I decided to focus on the last of these as this is the technology that is the newest and is showing significant advancements … I must say I wasn’t disappointed. The DRUPA directory lists 57 exhibitors of what they categorize as “ink jet printing systems.” This didn’t really help me very much, so I went looking and I found what I would call inkjet printing presses at the following booths:
1. Hewlett-Packard
2. Agfa
3. Kodak
4. FujiFilm
5. Screen USA

The most striking thing about this list is that the latest and most exciting area of development in the process of putting ink-on-paper does not include any of the traditional manufacturers of lithographic press equipment. Where is Heidelberg, KBA, Komori, Mitsubishi, etc.? I don’t have an answer to this question yet … but I will find out.

By far, the most important piece of equipment at DRUPA is HP’s Inkjet Web Press. This is a thermal inkjet device that, according to the product literature, “enables fast, four-color double-sided printing at 600 dpi with speeds of up to 400 feet per minute and inline process control. With roll-to-roll production at widths of up to 30 inches you can get high speed, high volume color print production in quantities up to 70 million per month.”

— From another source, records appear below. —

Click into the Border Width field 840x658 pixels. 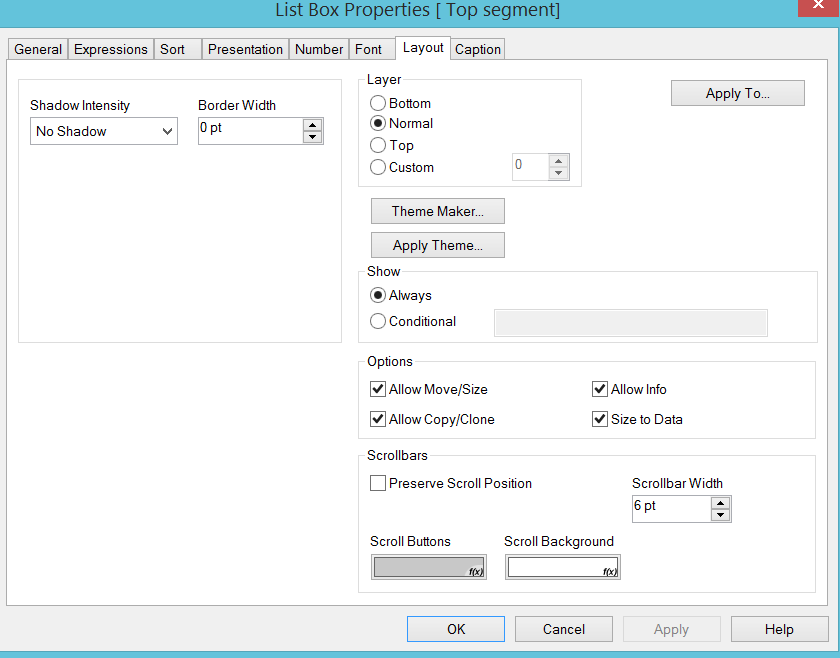pyautogui.click(x=250, y=131)
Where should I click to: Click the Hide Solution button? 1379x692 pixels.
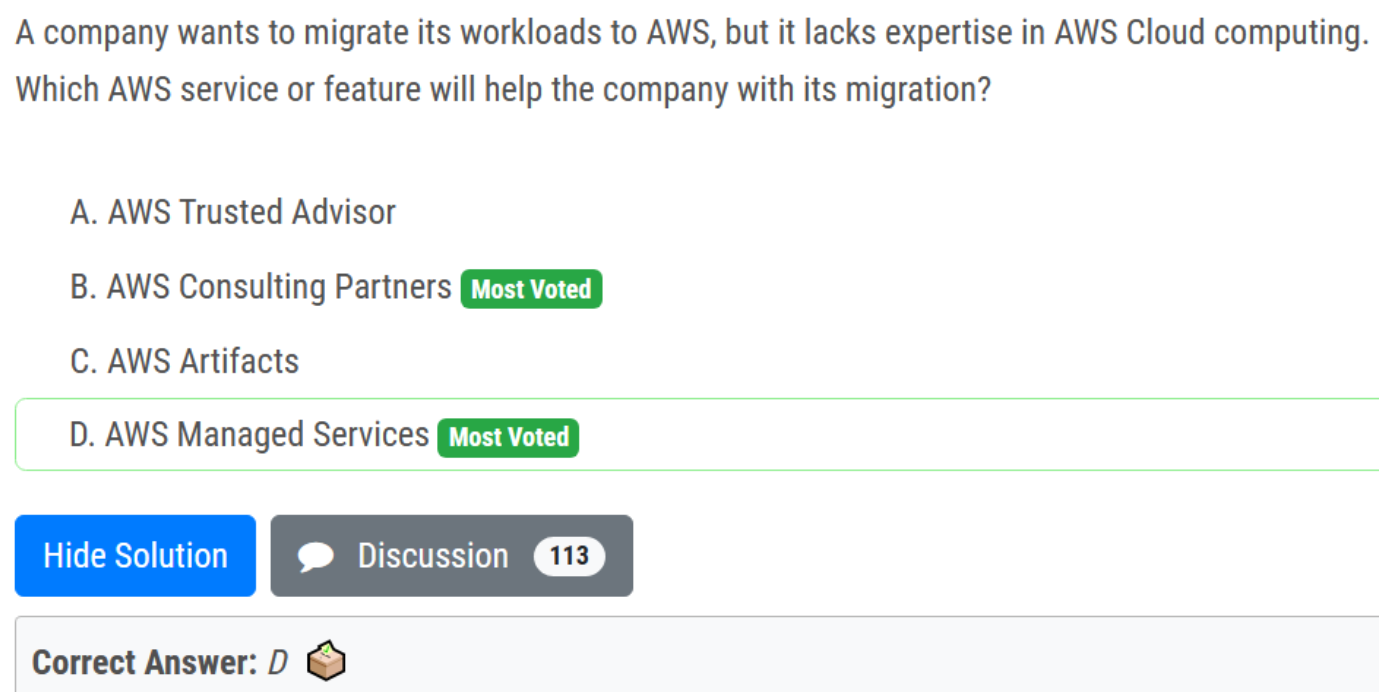pos(135,556)
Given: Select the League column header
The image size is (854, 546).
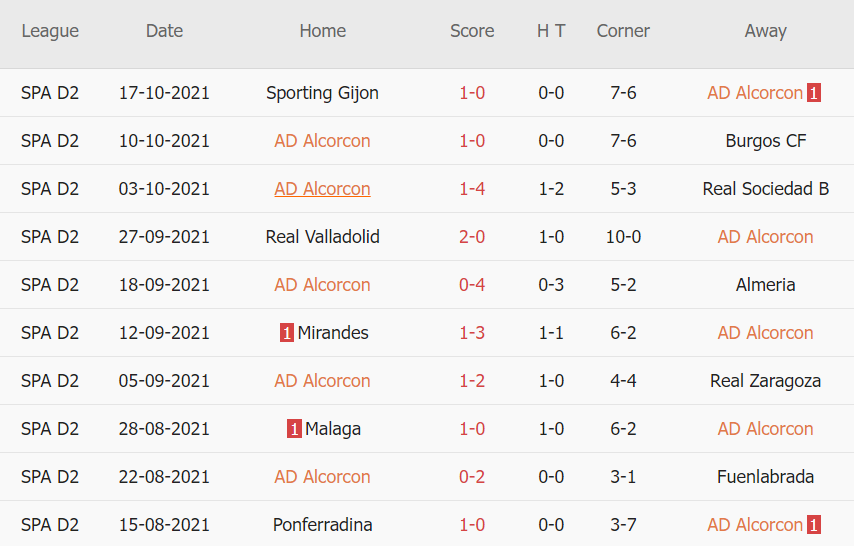Looking at the screenshot, I should [50, 31].
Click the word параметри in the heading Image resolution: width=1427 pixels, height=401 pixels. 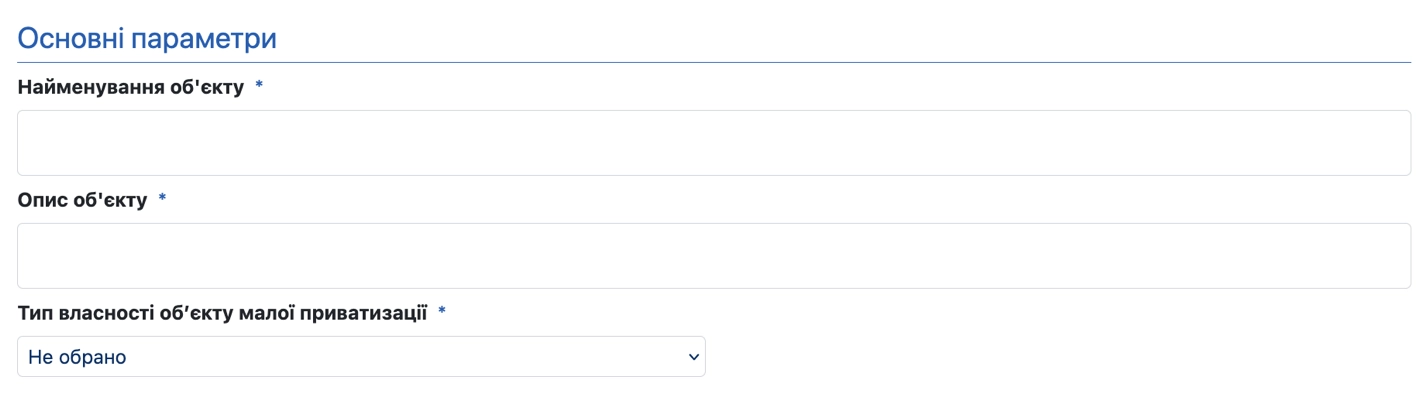click(x=206, y=41)
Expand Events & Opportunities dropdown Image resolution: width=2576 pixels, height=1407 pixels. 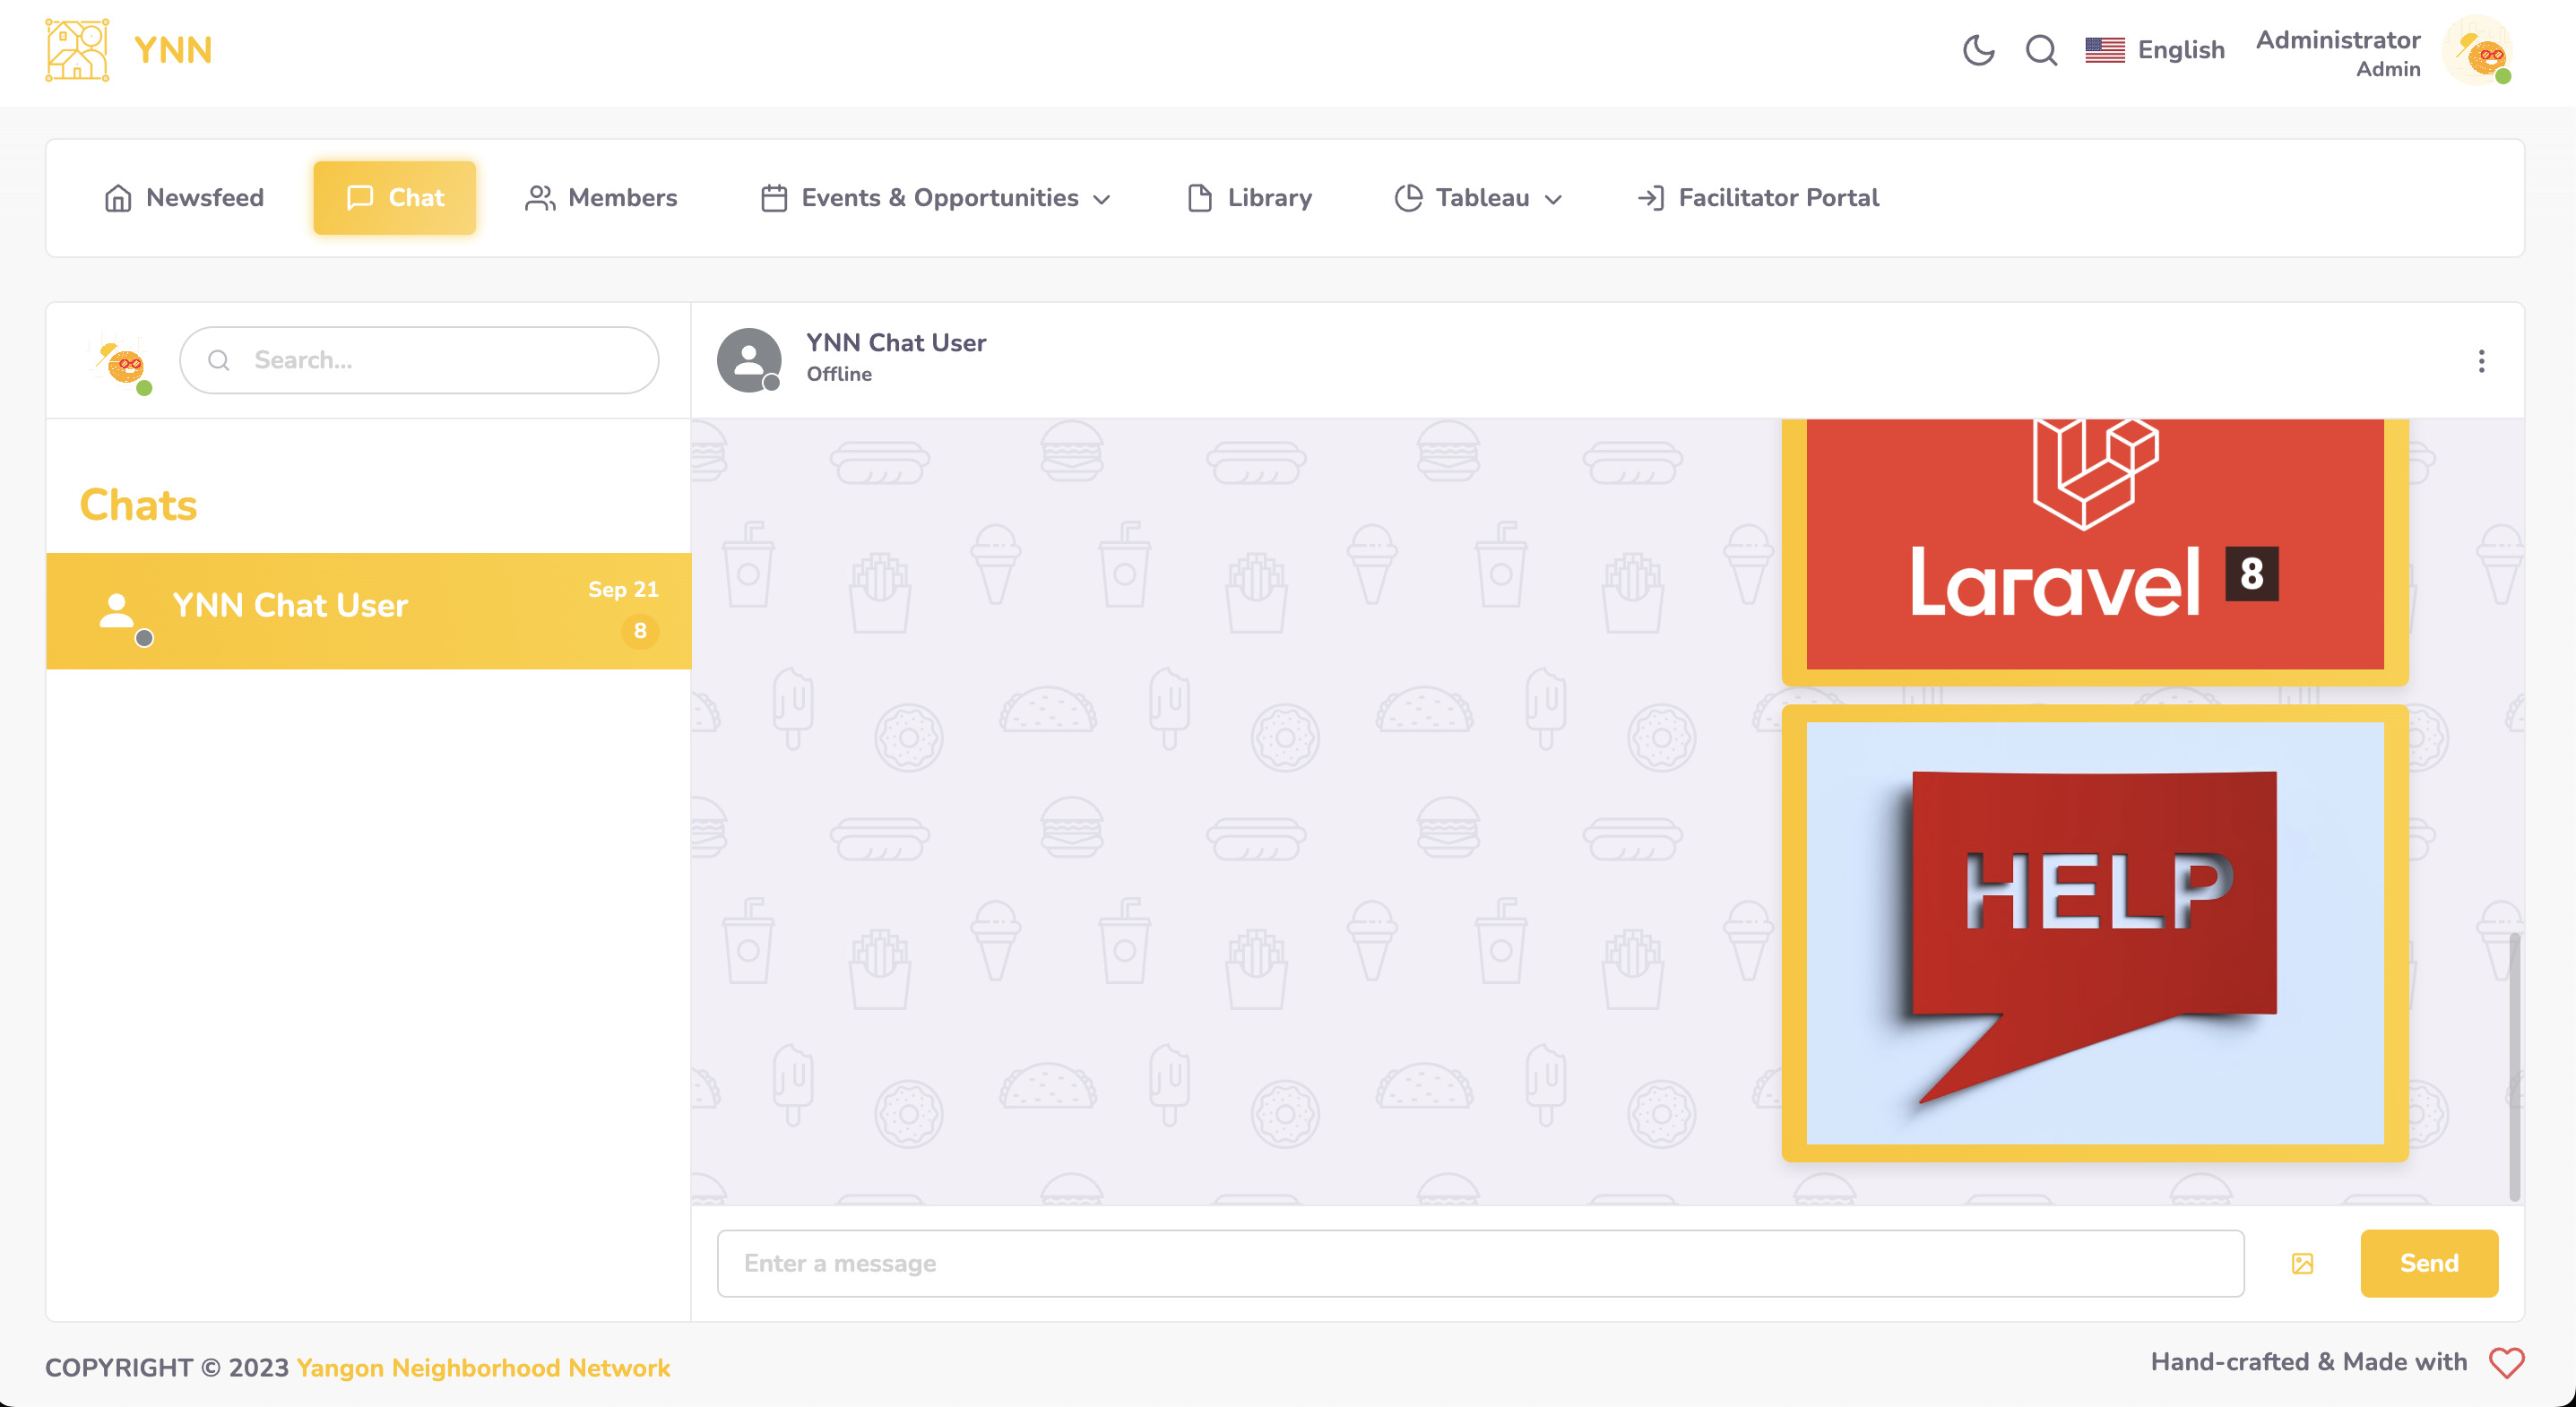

Now this is something entirely new. This machine is capable of a continuous stream of variable copy in a web press-like configuration. The implications of this machine for printing and publishing are significant. According to Andy Tribute, an industry expert: “The HP Inkjet Web Press is a ‘transition press.’ By that I mean it is a press that will be a major agent for change within the industry. It will be the first digital press that really will challenge offset color printing in areas other than short run color printing. … I think it can have the same level of market impact on offset printing as desktop publishing had on changing the structure of the prepress business in the 1980s and 1990s.”

The device is aimed at the following markets: direct mail, transaction printing, books and newspapers. Some may say that the quality isn’t there yet, that 600 dpi is not sufficient to compete with lithography. I remember a time when some said desktop publishing software couldn’t compete with phototypesetting because it lacked kerning of type. Well, desktop software is kerning type now and phototypesetting doesn’t exist any more.